■ SOURCE DATA:
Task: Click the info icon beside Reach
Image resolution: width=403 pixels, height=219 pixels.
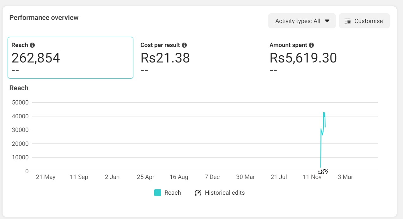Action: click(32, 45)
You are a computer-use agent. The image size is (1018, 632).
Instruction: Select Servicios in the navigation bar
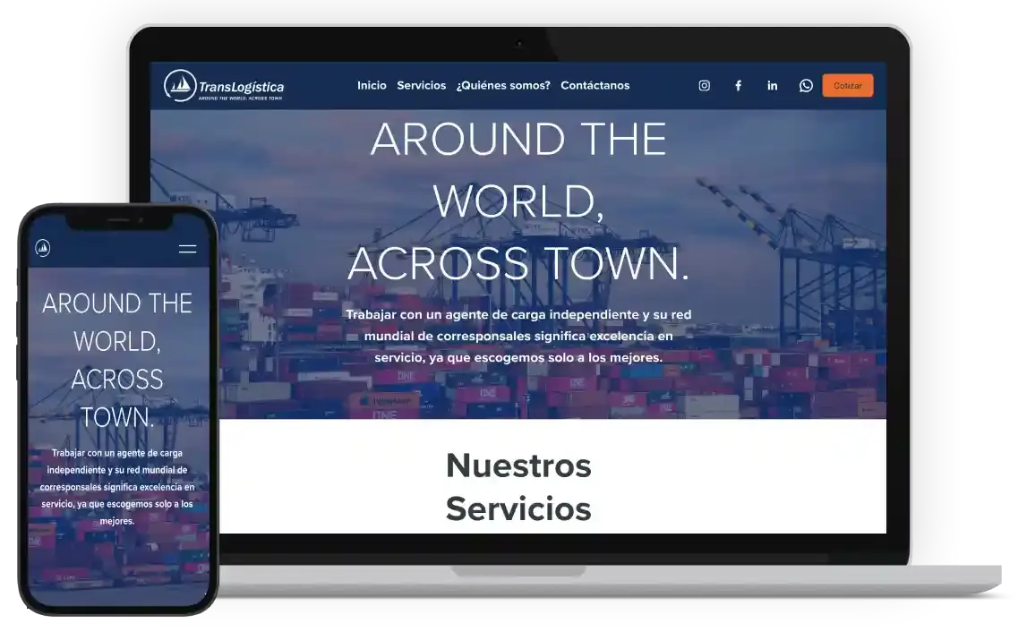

...

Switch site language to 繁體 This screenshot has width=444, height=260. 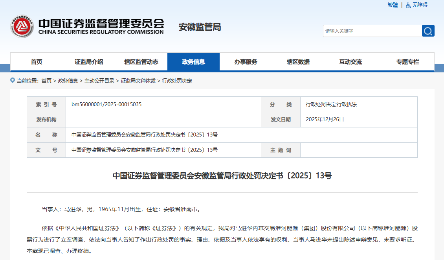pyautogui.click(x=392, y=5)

---

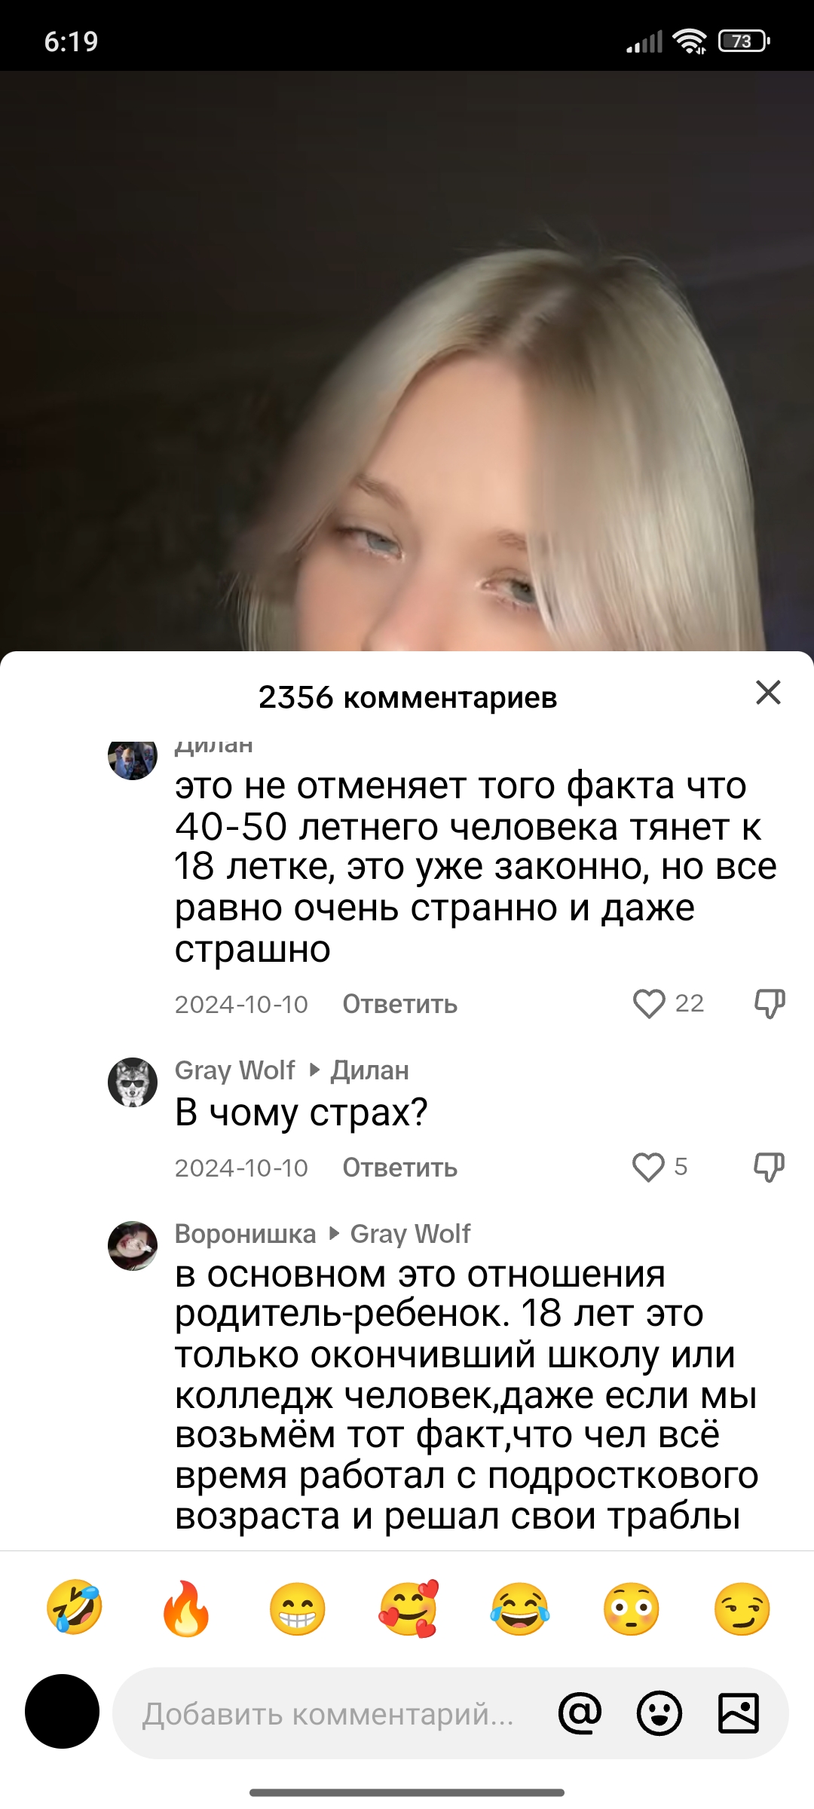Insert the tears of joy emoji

■ TASK TO COMPLETE: Pictures are to be left out. Write out only the lines above starting at the one with "Task: Click the info icon beside Reach" and ending at the one with "Instruction: Select Servicios", both lines included, exactly.

■ YOUR RESPONSE:
Task: Click the info icon beside Reach
Image resolution: width=403 pixels, height=219 pixels.
Action: click(32, 45)
You are a computer-use agent. The image size is (1018, 632).
Instruction: Select Servicios in the navigation bar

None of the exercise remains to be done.